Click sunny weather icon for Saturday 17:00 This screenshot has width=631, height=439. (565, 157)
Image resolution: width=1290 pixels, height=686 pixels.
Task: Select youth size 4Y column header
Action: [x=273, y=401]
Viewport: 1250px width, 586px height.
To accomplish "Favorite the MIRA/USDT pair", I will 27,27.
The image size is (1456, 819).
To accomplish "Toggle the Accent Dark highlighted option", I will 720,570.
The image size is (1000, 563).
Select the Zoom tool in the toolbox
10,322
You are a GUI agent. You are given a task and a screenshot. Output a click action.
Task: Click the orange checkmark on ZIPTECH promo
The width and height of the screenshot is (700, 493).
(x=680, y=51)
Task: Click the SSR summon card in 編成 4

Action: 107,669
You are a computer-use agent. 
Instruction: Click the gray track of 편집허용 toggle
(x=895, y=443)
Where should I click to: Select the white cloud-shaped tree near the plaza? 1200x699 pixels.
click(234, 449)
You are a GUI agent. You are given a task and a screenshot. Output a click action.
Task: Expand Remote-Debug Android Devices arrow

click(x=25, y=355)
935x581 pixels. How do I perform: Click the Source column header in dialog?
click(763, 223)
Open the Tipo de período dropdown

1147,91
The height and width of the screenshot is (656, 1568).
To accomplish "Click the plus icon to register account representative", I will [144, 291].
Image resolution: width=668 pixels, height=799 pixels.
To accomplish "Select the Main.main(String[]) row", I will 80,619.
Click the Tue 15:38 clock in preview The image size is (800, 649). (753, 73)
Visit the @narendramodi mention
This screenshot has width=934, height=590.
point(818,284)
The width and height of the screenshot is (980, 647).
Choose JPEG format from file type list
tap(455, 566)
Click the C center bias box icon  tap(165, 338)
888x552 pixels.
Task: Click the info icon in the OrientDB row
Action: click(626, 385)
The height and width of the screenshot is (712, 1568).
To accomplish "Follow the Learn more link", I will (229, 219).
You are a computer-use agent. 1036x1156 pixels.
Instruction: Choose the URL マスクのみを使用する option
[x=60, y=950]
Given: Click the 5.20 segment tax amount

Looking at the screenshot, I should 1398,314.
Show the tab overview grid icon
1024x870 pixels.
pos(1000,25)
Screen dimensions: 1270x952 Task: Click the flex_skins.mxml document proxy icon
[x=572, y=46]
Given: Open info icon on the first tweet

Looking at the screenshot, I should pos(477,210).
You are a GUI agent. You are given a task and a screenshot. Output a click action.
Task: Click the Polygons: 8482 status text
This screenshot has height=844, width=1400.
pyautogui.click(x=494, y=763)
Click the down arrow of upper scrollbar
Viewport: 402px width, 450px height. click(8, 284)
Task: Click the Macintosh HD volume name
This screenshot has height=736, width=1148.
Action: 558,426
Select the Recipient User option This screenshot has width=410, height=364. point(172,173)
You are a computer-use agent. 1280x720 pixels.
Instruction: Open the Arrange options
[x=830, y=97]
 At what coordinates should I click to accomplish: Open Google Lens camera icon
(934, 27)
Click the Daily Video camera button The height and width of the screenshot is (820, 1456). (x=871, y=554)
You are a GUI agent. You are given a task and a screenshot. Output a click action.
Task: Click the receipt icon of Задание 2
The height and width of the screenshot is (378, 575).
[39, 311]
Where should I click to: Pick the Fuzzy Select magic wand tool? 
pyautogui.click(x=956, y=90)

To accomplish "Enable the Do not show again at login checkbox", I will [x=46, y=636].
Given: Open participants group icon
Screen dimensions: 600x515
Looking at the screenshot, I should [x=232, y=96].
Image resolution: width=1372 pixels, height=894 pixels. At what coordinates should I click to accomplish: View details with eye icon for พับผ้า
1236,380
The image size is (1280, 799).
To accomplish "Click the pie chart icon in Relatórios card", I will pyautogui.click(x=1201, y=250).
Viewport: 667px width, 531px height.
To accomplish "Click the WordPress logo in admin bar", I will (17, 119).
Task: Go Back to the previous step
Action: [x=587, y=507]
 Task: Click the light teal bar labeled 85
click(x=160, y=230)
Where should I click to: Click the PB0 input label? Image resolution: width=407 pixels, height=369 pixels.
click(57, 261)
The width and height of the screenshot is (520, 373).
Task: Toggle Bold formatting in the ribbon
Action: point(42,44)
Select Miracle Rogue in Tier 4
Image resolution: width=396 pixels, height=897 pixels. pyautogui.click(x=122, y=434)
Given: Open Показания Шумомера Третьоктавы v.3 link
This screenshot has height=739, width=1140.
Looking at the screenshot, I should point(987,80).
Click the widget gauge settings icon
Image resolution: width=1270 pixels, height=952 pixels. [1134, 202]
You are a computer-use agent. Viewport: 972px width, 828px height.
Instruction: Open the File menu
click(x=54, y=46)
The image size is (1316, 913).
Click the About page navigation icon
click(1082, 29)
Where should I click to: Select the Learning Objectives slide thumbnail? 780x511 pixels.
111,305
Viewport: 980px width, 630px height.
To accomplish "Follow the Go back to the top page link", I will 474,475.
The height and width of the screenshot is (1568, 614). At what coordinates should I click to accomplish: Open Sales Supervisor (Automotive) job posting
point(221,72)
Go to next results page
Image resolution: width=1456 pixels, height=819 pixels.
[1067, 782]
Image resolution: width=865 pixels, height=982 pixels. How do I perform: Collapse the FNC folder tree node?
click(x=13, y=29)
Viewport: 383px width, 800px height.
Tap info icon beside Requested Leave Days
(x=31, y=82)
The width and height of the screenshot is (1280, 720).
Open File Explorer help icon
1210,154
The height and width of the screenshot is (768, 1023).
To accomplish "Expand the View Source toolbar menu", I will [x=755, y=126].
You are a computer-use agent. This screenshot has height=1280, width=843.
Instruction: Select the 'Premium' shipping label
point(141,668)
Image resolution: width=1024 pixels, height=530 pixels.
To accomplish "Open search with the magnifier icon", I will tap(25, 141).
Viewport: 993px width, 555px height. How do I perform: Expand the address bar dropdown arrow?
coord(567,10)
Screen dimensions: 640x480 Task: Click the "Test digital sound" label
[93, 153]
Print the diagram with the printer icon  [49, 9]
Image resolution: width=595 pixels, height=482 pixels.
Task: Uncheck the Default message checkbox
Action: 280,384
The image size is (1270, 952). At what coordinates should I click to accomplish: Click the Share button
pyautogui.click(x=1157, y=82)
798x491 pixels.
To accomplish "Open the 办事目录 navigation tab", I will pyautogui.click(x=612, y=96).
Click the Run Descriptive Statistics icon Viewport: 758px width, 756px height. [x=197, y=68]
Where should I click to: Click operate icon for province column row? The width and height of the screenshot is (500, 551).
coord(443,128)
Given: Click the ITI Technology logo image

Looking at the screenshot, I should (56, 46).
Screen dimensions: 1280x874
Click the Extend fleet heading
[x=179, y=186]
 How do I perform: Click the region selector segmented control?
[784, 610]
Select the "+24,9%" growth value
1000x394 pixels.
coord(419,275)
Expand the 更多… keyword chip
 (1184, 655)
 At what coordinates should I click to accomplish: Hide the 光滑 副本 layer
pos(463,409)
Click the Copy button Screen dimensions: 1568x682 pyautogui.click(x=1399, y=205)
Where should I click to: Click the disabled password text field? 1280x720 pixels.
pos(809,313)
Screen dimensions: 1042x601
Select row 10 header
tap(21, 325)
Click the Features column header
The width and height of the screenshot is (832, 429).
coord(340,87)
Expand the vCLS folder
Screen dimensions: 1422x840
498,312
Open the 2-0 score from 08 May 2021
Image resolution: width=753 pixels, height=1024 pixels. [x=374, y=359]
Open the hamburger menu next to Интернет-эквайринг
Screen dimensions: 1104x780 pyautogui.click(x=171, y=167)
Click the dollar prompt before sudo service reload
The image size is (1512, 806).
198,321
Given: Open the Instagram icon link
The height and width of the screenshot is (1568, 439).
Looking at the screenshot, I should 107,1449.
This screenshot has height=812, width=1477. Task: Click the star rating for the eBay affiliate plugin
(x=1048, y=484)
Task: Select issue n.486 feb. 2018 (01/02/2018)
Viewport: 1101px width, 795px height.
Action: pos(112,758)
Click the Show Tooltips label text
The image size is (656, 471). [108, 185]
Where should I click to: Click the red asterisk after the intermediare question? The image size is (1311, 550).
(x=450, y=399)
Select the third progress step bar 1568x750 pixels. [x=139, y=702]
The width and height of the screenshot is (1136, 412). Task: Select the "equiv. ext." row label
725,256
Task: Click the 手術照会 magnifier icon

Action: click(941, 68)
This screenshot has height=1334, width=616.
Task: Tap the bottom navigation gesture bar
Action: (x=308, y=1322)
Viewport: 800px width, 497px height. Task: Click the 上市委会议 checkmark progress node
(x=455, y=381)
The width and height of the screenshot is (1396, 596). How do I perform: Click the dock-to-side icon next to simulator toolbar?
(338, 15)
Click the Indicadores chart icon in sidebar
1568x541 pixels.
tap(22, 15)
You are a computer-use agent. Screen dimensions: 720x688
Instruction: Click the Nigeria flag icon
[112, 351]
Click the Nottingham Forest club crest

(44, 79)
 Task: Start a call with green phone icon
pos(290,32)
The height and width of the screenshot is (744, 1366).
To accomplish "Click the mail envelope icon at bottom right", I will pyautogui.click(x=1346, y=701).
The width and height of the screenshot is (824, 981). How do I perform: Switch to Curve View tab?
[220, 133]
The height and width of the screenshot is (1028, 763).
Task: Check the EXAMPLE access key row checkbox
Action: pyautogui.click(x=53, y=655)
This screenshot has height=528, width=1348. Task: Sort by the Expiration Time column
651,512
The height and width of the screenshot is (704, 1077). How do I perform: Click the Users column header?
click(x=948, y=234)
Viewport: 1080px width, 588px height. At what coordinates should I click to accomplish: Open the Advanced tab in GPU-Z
★ ★ ★
» **What you should do**:
Can you reproduce word for word the data starting at the line that contains "The width and height of the screenshot is (980, 647)." and ending at the line that contains "[x=60, y=950]", with both of those lines included?

» **Solved exercise**:
The width and height of the screenshot is (980, 647).
Choose JPEG format from file type list
tap(455, 566)
Click the C center bias box icon  tap(165, 338)
888x552 pixels.
Task: Click the info icon in the OrientDB row
Action: click(626, 385)
The height and width of the screenshot is (712, 1568).
To accomplish "Follow the Learn more link", I will (229, 219).
You are a computer-use agent. 1036x1156 pixels.
Instruction: Choose the URL マスクのみを使用する option
[x=60, y=950]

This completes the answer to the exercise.